Scientists have discovered a protein that plays a significant role in taste, a finding that they say has broad implications in understanding the evolution of certain biological functions.
The newly discovered protein has an overall structure very similar to those of the proteins in the retina that capture light, New Jersey researchers report today in the British journal Nature.
The similarity “really solidifies” the theory that a broad family of proteins scattered throughout the body are all derived from one precursor that existed hundreds of millions of years ago, said Caltech molecular biologist Melvin Simon.
The close resemblance of the two proteins, he said, is strong evidence supporting the idea that evolution can take a single primitive protein and modify it slightly to provide a variety of functions. That is a “theme that is beginning to be appreciated more and more in molecular biology,” said neuroscientist Charles Glatt of the Johns Hopkins School of Medicine in Baltimore.
Furthermore, Glatt said, the discovery of the taste protein “opens the door” to a complete understanding of the taste system.
Identification of the protein, which apparently interacts with bitter substances, may also have practical implications, said its discoverer, molecular biologist Robert F. Margolskee of the Roche Institute of Molecular Biology in Nutley, N.J. It could lead to the development of scientifically designed food additives, he said, as well as to new ways to restore normal taste in individuals who lose it during cancer chemotherapy.
Taste is one of the more rudimentary human sensory systems. “A lot of what we perceive as taste, such as a delicious dinner or a fine wine, is actually smell or aroma,” Margolskee said in a telephone interview. Humans perceive only four basic tastes: salty, sour, sweet and bitter.
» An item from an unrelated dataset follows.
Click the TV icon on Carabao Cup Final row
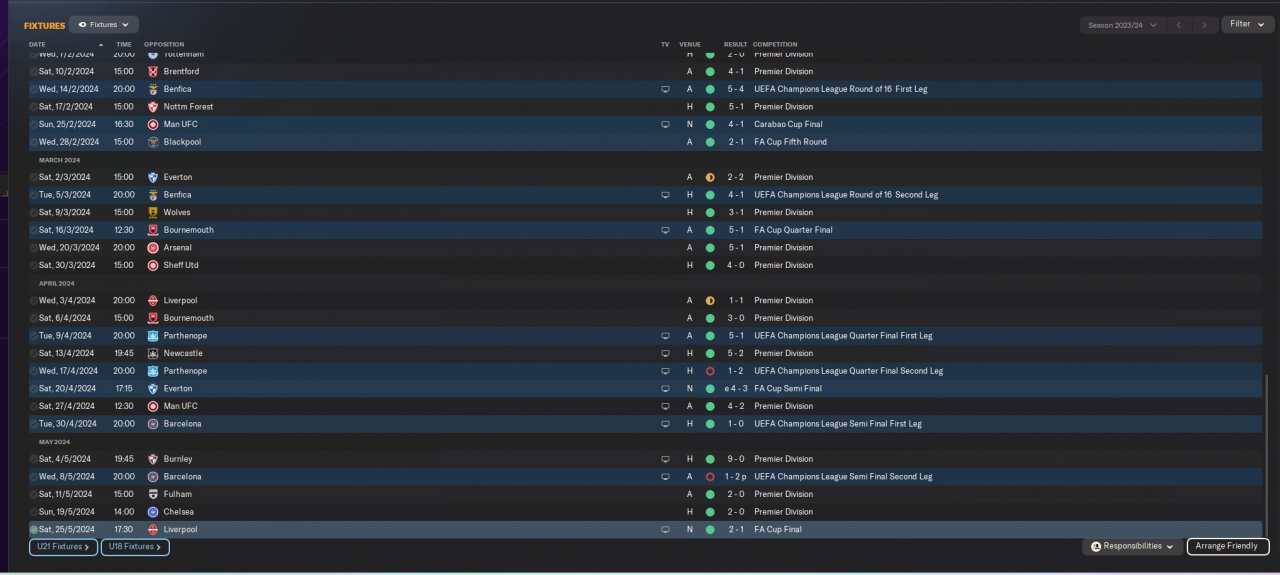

“Before our work, researchers had some ideas about how taste worked, but nothing was known at the molecular level about the proteins involved in taste response,” Margolskee said.
To find the taste proteins, which make up only 1% of the tongue, Margolskee and his colleagues took advantage of recently developed techniques that allow small amounts of DNA (deoxyribonucleic acid, the genetic blueprint of life) to be amplified into much larger amounts that can be more easily manipulated in the laboratory. This allowed them to “fish out” the gene for the taste protein from the complex mixture of genes found in the taste buds of a rat, and then use the gene to produce the protein.
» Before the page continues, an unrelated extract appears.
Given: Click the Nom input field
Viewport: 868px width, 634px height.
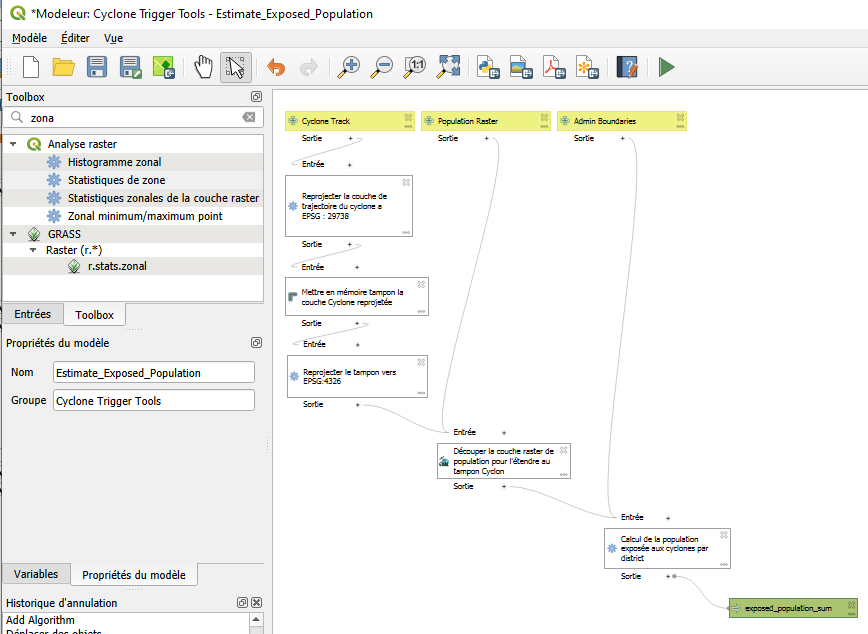Looking at the screenshot, I should coord(154,373).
As their “bait,” they used a small segment of DNA that is common in a family of proteins, called G proteins, that act as receptors throughout the body. Many of these receptors sit on the membranes of cells and initiate a chemical reaction within the cells when they bind to a messenger, such as when the tongue receptor binds to a chemical in food. This in turn sends a message to the brain, which is interpreted as a bitter taste, in the case of the newly discovered receptor.
Margolskee found that the new protein, which he named gustducin, is 80% identical to transducin, the receptor protein in the eye.
He said that “probably, several hundred million years ago, there was a G protein that may have done both vision and taste.” Evolutionary pressure forced the G protein gene to duplicate and evolve so that transducin and gustducin were more precisely adapted for their specific roles. At the same time, other G proteins evolved to interact specifically with hormones and other chemical messengers within the body.
Caltech’s Simon and his colleague, molecular biologist Tom Wilkie, have used genetic techniques to demonstrate the relationships between the various G proteins and to trace them back to an ancient ancestor. Interestingly, they had recently predicted, based on those genetic linkages, that the body contains another G protein with a sequence that proved similar to gustducin’s, but whose function they could not predict.
Margolskee’s discovery of the expected protein is a strong confirmation of that evolutionary history, Simon said.